* _YOUR OBJECTIVE_
Copy exactly the lines of the records below, and only those lines, beginning with the line that contains "Click the second" and ending with the line that contains "Click the VISA logo".

(DATA FOR REVIEW Opens)

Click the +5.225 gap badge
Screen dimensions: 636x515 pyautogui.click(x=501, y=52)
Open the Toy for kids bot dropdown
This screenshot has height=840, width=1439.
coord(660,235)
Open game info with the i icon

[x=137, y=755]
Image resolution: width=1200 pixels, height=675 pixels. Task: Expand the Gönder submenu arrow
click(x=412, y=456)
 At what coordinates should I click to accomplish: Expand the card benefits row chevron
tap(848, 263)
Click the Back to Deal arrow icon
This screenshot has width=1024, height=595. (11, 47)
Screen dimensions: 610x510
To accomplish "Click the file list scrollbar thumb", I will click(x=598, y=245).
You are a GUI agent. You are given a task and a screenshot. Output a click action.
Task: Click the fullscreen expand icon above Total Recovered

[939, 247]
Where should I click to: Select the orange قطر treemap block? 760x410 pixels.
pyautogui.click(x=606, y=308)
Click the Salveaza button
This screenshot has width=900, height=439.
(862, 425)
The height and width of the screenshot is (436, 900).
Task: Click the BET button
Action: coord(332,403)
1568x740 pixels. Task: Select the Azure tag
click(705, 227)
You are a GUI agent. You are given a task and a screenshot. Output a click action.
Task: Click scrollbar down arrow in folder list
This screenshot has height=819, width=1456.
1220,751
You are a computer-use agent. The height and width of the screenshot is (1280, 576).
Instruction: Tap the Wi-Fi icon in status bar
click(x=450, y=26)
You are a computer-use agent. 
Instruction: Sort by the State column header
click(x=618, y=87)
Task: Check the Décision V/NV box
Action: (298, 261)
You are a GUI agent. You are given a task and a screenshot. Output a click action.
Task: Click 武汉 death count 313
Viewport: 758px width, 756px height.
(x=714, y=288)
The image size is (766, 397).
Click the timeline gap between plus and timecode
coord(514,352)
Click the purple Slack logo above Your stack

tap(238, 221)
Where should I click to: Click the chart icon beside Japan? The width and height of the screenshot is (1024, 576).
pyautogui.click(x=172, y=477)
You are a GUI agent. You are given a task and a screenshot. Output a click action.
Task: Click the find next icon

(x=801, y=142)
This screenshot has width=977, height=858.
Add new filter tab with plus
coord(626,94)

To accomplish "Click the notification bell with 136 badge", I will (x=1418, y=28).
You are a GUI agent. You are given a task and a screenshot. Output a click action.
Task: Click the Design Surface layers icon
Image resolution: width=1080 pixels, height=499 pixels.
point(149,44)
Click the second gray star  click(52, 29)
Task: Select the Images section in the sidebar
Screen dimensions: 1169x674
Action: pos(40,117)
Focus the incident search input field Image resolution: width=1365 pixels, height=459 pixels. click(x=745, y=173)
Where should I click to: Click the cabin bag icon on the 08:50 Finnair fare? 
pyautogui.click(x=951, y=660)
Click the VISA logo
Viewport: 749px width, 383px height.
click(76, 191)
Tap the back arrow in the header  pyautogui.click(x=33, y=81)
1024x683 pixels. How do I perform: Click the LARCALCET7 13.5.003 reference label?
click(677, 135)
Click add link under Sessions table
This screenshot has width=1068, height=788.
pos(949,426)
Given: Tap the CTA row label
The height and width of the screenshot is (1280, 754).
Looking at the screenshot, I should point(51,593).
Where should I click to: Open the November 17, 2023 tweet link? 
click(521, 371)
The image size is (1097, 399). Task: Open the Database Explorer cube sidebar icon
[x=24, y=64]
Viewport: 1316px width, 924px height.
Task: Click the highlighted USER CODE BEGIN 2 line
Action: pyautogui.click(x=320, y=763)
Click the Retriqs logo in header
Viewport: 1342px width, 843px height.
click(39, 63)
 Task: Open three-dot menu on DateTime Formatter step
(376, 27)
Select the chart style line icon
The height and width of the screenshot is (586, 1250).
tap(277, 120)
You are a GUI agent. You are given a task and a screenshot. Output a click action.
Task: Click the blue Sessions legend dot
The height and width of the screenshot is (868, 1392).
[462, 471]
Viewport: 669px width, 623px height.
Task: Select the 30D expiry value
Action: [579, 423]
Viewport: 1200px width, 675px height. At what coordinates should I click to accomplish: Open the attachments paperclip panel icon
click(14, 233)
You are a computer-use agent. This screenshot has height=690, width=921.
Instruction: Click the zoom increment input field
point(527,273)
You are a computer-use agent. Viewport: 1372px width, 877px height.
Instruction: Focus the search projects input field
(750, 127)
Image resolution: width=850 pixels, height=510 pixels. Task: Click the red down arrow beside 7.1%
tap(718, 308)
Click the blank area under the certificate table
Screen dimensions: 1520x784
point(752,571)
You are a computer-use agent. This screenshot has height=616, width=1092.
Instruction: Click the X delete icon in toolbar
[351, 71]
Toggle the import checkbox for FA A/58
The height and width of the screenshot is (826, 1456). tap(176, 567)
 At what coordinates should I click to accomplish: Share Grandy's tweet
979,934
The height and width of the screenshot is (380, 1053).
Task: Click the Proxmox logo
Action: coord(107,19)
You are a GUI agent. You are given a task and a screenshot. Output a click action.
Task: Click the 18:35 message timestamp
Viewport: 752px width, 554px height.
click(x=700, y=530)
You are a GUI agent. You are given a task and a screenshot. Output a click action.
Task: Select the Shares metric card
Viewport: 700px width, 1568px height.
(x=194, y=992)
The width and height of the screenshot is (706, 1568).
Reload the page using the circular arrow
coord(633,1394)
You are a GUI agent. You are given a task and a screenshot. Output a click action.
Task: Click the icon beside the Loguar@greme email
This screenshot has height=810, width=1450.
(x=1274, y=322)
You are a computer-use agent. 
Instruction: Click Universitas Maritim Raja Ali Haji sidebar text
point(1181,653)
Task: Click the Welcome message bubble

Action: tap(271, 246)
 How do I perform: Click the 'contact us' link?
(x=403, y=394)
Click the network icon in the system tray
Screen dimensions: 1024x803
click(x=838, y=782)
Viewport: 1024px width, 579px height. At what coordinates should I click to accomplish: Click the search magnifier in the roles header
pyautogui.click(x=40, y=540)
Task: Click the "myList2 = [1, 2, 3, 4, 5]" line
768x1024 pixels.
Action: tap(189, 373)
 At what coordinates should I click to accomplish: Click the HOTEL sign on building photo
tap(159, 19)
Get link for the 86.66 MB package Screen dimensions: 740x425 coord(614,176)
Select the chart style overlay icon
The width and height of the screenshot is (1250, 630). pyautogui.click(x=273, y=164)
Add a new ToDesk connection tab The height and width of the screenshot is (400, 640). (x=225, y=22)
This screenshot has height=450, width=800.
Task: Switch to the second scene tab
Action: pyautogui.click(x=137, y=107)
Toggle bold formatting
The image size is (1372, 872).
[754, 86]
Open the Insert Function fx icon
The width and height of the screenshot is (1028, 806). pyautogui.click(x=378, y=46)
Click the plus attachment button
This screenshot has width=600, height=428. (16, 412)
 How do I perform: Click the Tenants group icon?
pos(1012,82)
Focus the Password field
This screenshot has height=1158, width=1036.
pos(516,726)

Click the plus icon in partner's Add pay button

(DATA FOR REVIEW Closes)

* _WRITTEN SOLUTION_
Click the second gray star  click(52, 29)
Task: Select the Images section in the sidebar
Screen dimensions: 1169x674
Action: pos(40,117)
Focus the incident search input field Image resolution: width=1365 pixels, height=459 pixels. click(x=745, y=173)
Where should I click to: Click the cabin bag icon on the 08:50 Finnair fare? 
pyautogui.click(x=951, y=660)
Click the VISA logo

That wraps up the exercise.